Years ago, whilst playing for the Wakefield Trinity U15 Scholarship team, he was set upon by two Featherstone Rovers props and ended up looking like he’d been in a car crash. To add insult to injury he was one of the two selected for sin-binning after a 26 man brawl developed (his team mates not being the sort of people to stand by like choirboys whilst violence was being applied to one of their own). I’m not saying that the beating or the sin-binning was undeserved, as his (defamatory) remarks about the mother of one of the props had, in fairness, been intended to get under the skin of his opposite number: I mention it merely to compare injuries.

Two props, aided by a couple of second rows, left him hurting and with eyes swollen to slits so that he was unable to see properly.

Without any slander as to the virtue of the dentist’s mother he was left sore, swollen and barely able to speak.

Makes you wonder what would have happened if he’d upset the dentist.

As a trivial aside – can anyone link Wakefield Trinity to Dr Who?

 

 

 

Days of whine and roses

Press this link if you want to see a rant in defence of rugby, which is currently under attack from various people whining about how dangerous it is for kids. It’s more dangerous for adults. I crocked myself quite badly during the practical section of the referee’s course where a child would merely have bounced up and carried on running.

Here are some pictures of the cookies we were given at the meeting yesterday, which were still warm when we ate them. They were from the recipe given at the cookery demonstration last week, but as I wasn’t there I’m not sure what the recipe was. My verdict – good and chocolatey and probably good for me as they seemed to contain fibre. As usual I didn’t remember the picture until the end. They were the best bit of the meeting.
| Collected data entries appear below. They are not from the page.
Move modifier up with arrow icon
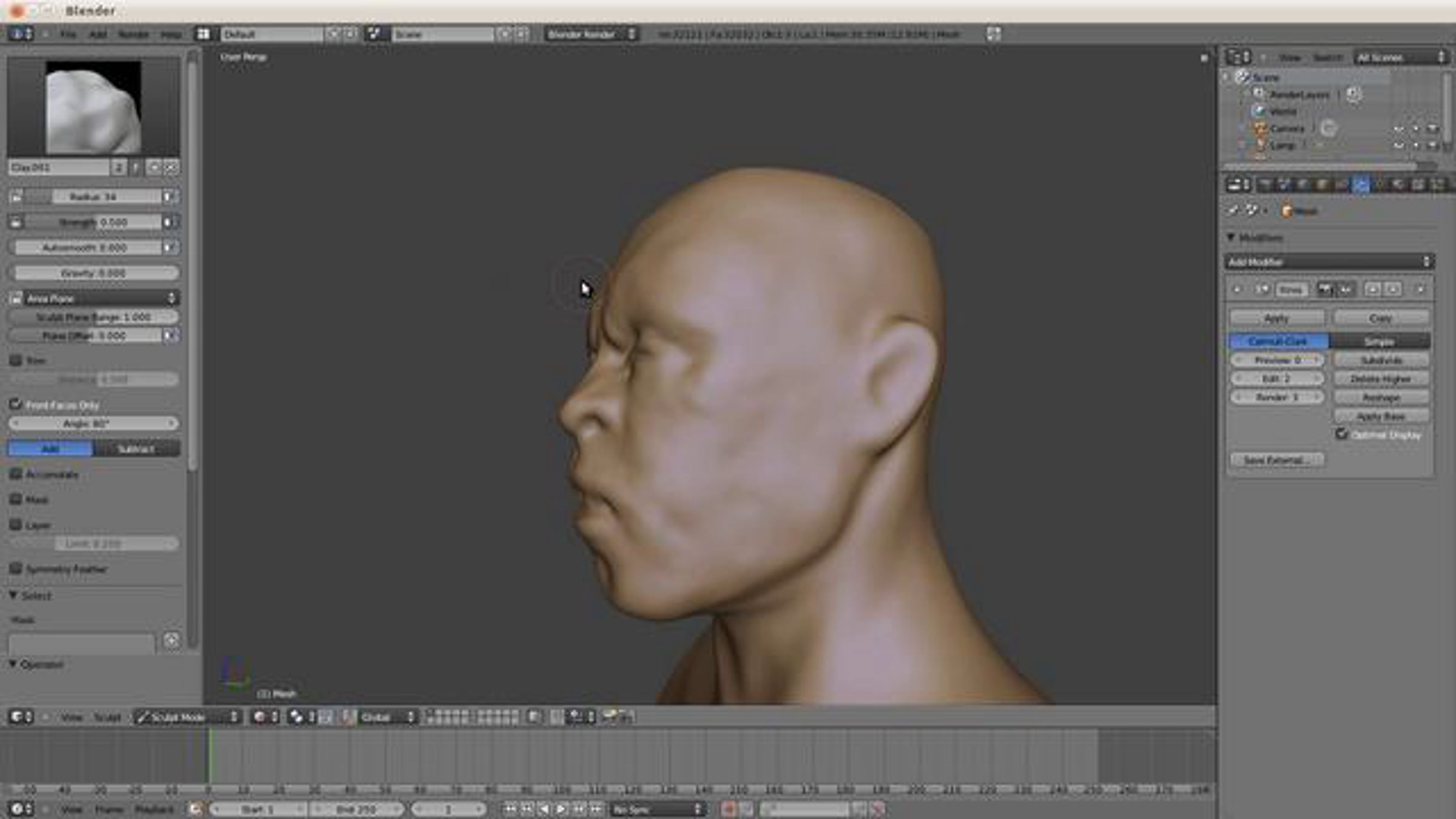Image resolution: width=1456 pixels, height=819 pixels. (1373, 289)
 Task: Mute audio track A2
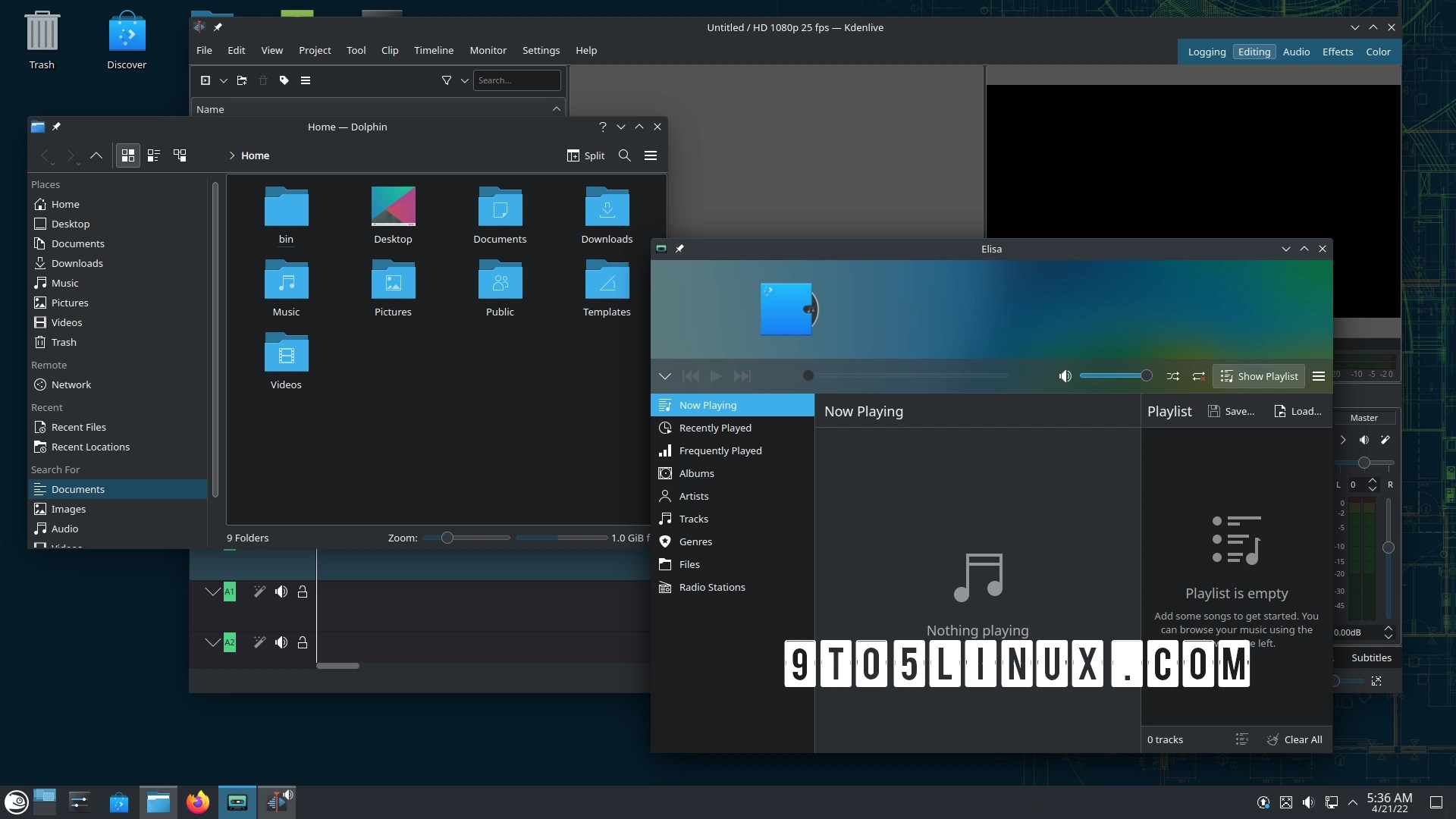tap(281, 642)
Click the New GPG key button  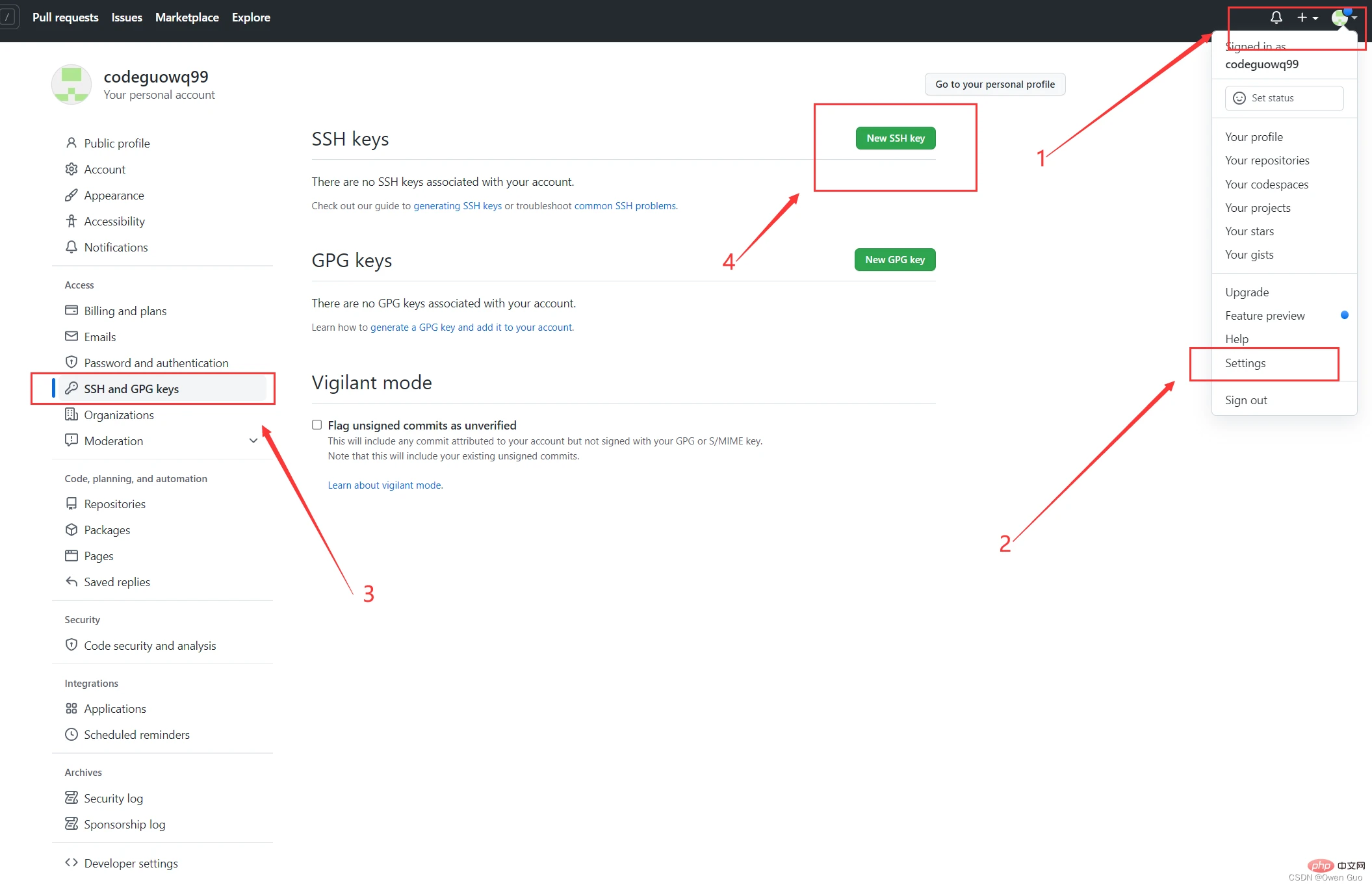[894, 260]
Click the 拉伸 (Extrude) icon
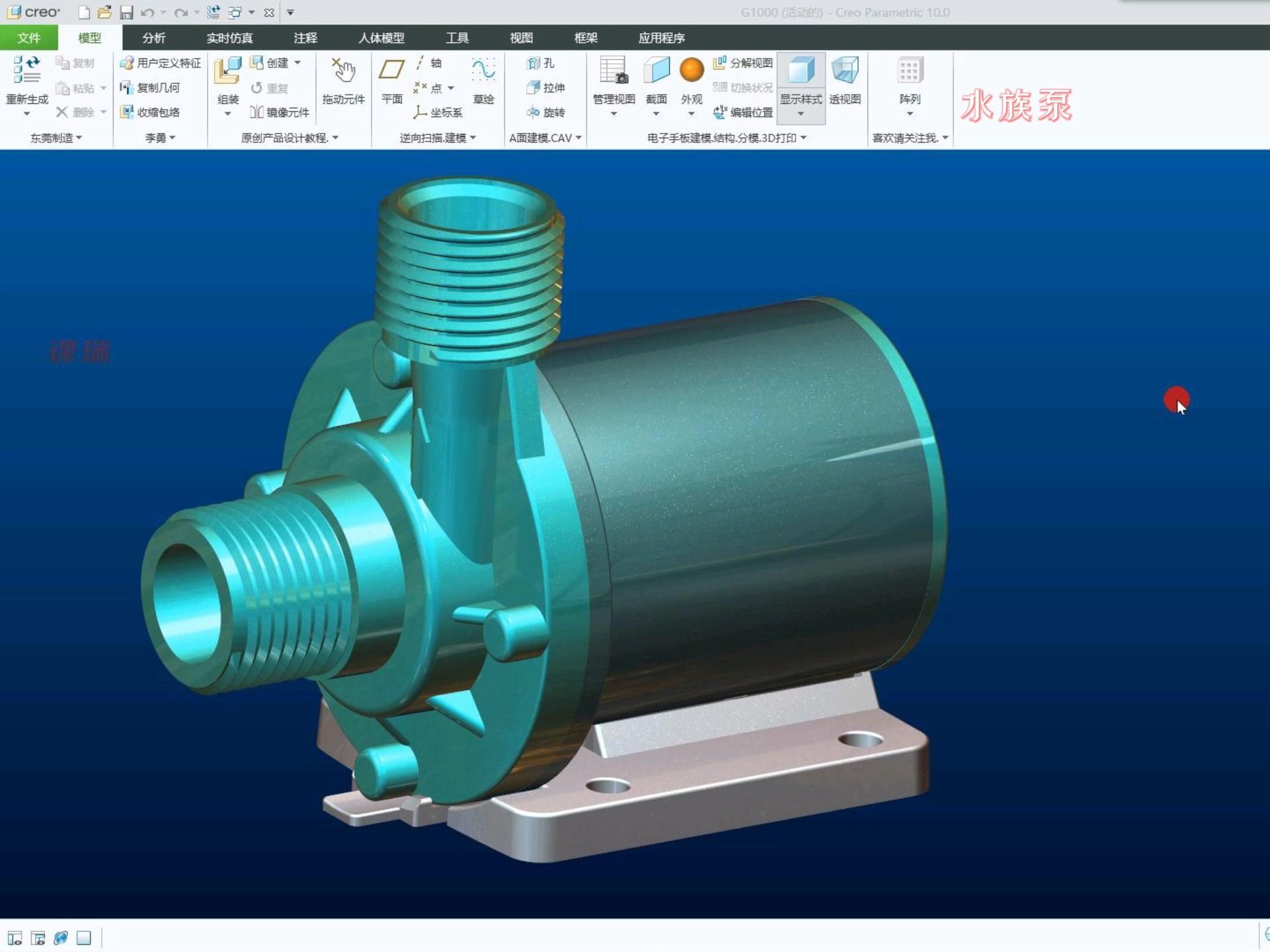1270x952 pixels. tap(546, 88)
I’ve been writing the minutes today, and still can’t believe we did so much talking about so little of importance.

Today we took some photos of the new goats (seven born in one weekend – no I can’t tell you how it was done, and I doubt I could do it again).

We followed up with soup (sweet potato, potato, onion, chilli and garlic) from the soup maker and made bath bombs with dried roses roses on top and Mother’s Day cards with foam flowers.

And yes, I’ve been waiting for the right time to use that title! The only problem now I’ve used it is that I may have used it before – on going to find a link for Ernest Dowson it seems familiar. Not the poem, the finding of the link to the poem. If I have done it before I apologise, if not, maybe I should reassess my stance about sports which lead to repeated blows to the head.

Serious Saturday

I am now paying for my day of idleness yesterday, and have various documents spread out on computer and desk as I plan for the coming year.

Julia secured two bookings yesterday, with a group of young(ish) cancer survivors visiting for days of lifestyle skills – cookery, looking after animals and financial management. It’s a strange mix but when you have a farm with a demo kitchen things tend to revolve round food and animals. Now that Julia is chair of a community accounting group we also have access to financial training.

So I’m planning lessons and putting together the strategic plans I should have done in November. They are taking time because I’m using the format we used when we did the Clubmark plans for Nottingham Outlaws.

I’m not using a bit of A4 and a list of things to do, I’m listing the current situation, the desired result, who is doing it and when they are doing it. It’s all getting a bit serious, but we’re getting bigger and the old approach needs updating.

Sorry to be so earnest, but there’s something sobering about a pile of papers with times, names and dates on them.

Normal service will be resumed as soon as possible as they used to say on TV when I was a lad. I’ll try to compose “Silly Sunday”.

Meanwhile, in the Six Nations, Italy is leading France 18-10 in what sounds like an entertaining game. I bet I’d be even more serious if I supported France.